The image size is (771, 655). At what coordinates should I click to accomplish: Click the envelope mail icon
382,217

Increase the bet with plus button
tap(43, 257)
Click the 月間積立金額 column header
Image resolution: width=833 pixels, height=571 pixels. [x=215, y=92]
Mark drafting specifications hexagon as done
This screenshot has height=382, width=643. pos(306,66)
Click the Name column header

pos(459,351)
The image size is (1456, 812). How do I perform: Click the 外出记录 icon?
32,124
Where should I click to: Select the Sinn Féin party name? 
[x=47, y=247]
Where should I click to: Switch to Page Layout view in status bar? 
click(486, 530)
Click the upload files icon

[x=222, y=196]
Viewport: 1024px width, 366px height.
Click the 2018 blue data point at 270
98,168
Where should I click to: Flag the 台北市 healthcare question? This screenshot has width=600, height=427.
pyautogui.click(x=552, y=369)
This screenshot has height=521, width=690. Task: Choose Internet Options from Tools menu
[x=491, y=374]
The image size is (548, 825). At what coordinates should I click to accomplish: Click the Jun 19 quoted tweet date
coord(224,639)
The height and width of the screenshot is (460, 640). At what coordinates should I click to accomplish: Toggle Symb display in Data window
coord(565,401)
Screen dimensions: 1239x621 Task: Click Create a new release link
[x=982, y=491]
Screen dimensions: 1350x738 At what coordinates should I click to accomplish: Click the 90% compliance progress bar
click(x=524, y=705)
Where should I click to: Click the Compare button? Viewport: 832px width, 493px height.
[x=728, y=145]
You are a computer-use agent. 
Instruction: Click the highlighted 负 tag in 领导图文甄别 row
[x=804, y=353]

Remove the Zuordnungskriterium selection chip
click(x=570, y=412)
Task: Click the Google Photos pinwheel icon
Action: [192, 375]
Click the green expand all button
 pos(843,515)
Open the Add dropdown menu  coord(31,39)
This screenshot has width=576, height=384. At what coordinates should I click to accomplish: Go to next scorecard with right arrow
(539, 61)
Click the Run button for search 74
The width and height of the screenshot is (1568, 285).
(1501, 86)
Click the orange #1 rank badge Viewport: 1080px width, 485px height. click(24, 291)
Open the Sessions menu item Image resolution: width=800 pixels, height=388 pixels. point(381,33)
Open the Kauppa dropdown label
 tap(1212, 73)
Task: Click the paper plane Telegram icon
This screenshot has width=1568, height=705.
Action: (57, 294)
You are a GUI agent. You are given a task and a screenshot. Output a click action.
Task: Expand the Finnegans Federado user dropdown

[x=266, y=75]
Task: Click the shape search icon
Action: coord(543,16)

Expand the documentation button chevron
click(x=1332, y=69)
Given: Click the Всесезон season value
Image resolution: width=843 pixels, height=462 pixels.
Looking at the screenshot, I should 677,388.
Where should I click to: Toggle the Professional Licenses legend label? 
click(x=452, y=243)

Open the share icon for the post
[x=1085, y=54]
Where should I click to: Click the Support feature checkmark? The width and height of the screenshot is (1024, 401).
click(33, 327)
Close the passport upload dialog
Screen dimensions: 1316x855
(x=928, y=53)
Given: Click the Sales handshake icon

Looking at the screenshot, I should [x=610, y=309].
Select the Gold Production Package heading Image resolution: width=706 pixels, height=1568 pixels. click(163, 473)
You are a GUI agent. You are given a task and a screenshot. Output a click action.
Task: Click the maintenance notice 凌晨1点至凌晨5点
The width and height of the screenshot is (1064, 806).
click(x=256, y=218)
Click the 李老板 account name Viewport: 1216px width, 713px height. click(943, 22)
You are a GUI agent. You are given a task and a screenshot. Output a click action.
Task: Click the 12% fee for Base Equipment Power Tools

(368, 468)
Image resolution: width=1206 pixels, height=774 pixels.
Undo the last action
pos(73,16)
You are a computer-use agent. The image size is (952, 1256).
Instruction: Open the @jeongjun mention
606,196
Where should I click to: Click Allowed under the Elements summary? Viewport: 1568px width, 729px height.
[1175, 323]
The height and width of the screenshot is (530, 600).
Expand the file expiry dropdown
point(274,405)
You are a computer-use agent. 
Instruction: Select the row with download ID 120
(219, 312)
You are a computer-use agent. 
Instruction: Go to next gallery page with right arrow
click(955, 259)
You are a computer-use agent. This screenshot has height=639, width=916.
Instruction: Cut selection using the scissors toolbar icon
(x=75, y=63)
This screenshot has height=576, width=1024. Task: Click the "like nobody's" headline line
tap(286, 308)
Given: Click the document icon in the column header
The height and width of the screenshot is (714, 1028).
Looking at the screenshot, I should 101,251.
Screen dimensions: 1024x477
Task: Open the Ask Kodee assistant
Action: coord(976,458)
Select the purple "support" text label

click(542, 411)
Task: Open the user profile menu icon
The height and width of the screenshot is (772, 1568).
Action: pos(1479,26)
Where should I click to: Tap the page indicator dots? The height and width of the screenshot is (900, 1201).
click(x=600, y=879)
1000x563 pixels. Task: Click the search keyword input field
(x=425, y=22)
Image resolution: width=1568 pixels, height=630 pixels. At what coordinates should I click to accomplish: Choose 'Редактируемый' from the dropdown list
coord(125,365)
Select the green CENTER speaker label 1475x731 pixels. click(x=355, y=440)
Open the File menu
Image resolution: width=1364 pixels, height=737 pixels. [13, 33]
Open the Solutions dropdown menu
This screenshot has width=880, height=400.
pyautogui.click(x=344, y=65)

### EXERCISE GOAL:
Reproduce the whole listing without changing anything.

### OUTPUT OF THE TASK:
The image size is (771, 655). At what coordinates should I click to accomplish: Click the envelope mail icon
382,217

Increase the bet with plus button
tap(43, 257)
Click the 月間積立金額 column header
Image resolution: width=833 pixels, height=571 pixels. [x=215, y=92]
Mark drafting specifications hexagon as done
This screenshot has height=382, width=643. pos(306,66)
Click the Name column header

pos(459,351)
The image size is (1456, 812). How do I perform: Click the 外出记录 icon?
32,124
Where should I click to: Select the Sinn Féin party name? 
[x=47, y=247]
Where should I click to: Switch to Page Layout view in status bar? 
click(486, 530)
Click the upload files icon

[x=222, y=196]
Viewport: 1024px width, 366px height.
Click the 2018 blue data point at 270
98,168
Where should I click to: Flag the 台北市 healthcare question? This screenshot has width=600, height=427.
pyautogui.click(x=552, y=369)
This screenshot has height=521, width=690. Task: Choose Internet Options from Tools menu
[x=491, y=374]
The image size is (548, 825). At what coordinates should I click to accomplish: Click the Jun 19 quoted tweet date
coord(224,639)
The height and width of the screenshot is (460, 640). At what coordinates should I click to accomplish: Toggle Symb display in Data window
coord(565,401)
Screen dimensions: 1239x621 Task: Click Create a new release link
[x=982, y=491]
Screen dimensions: 1350x738 At what coordinates should I click to accomplish: Click the 90% compliance progress bar
click(x=524, y=705)
Where should I click to: Click the Compare button? Viewport: 832px width, 493px height.
[x=728, y=145]
You are a computer-use agent. 
Instruction: Click the highlighted 负 tag in 领导图文甄别 row
[x=804, y=353]

Remove the Zuordnungskriterium selection chip
click(x=570, y=412)
Task: Click the Google Photos pinwheel icon
Action: [192, 375]
Click the green expand all button
 pos(843,515)
Open the Add dropdown menu  coord(31,39)
This screenshot has width=576, height=384. At what coordinates should I click to accomplish: Go to next scorecard with right arrow
(539, 61)
Click the Run button for search 74
The width and height of the screenshot is (1568, 285).
(1501, 86)
Click the orange #1 rank badge Viewport: 1080px width, 485px height. click(24, 291)
Open the Sessions menu item Image resolution: width=800 pixels, height=388 pixels. point(381,33)
Open the Kauppa dropdown label
 tap(1212, 73)
Task: Click the paper plane Telegram icon
This screenshot has width=1568, height=705.
Action: (57, 294)
You are a GUI agent. You are given a task and a screenshot. Output a click action.
Task: Expand the Finnegans Federado user dropdown

[x=266, y=75]
Task: Click the shape search icon
Action: coord(543,16)

Expand the documentation button chevron
click(x=1332, y=69)
Given: Click the Всесезон season value
Image resolution: width=843 pixels, height=462 pixels.
Looking at the screenshot, I should 677,388.
Where should I click to: Toggle the Professional Licenses legend label? 
click(x=452, y=243)

Open the share icon for the post
[x=1085, y=54]
Where should I click to: Click the Support feature checkmark? The width and height of the screenshot is (1024, 401).
click(33, 327)
Close the passport upload dialog
Screen dimensions: 1316x855
(x=928, y=53)
Given: Click the Sales handshake icon

Looking at the screenshot, I should [x=610, y=309].
Select the Gold Production Package heading Image resolution: width=706 pixels, height=1568 pixels. click(163, 473)
You are a GUI agent. You are given a task and a screenshot. Output a click action.
Task: Click the maintenance notice 凌晨1点至凌晨5点
The width and height of the screenshot is (1064, 806).
click(x=256, y=218)
Click the 李老板 account name Viewport: 1216px width, 713px height. click(943, 22)
You are a GUI agent. You are given a task and a screenshot. Output a click action.
Task: Click the 12% fee for Base Equipment Power Tools

(368, 468)
Image resolution: width=1206 pixels, height=774 pixels.
Undo the last action
pos(73,16)
You are a computer-use agent. The image size is (952, 1256).
Instruction: Open the @jeongjun mention
606,196
Where should I click to: Click Allowed under the Elements summary? Viewport: 1568px width, 729px height.
[1175, 323]
The height and width of the screenshot is (530, 600).
Expand the file expiry dropdown
point(274,405)
You are a computer-use agent. 
Instruction: Select the row with download ID 120
(219, 312)
You are a computer-use agent. 
Instruction: Go to next gallery page with right arrow
click(955, 259)
You are a computer-use agent. This screenshot has height=639, width=916.
Instruction: Cut selection using the scissors toolbar icon
(x=75, y=63)
This screenshot has height=576, width=1024. Task: Click the "like nobody's" headline line
tap(286, 308)
Given: Click the document icon in the column header
The height and width of the screenshot is (714, 1028).
Looking at the screenshot, I should 101,251.
Screen dimensions: 1024x477
Task: Open the Ask Kodee assistant
Action: coord(976,458)
Select the purple "support" text label

click(542, 411)
Task: Open the user profile menu icon
The height and width of the screenshot is (772, 1568).
Action: pos(1479,26)
Where should I click to: Tap the page indicator dots? The height and width of the screenshot is (900, 1201).
click(x=600, y=879)
1000x563 pixels. Task: Click the search keyword input field
(x=425, y=22)
Image resolution: width=1568 pixels, height=630 pixels. At what coordinates should I click to accomplish: Choose 'Редактируемый' from the dropdown list
coord(125,365)
Select the green CENTER speaker label 1475x731 pixels. click(x=355, y=440)
Open the File menu
Image resolution: width=1364 pixels, height=737 pixels. [13, 33]
Open the Solutions dropdown menu
This screenshot has width=880, height=400.
pyautogui.click(x=344, y=65)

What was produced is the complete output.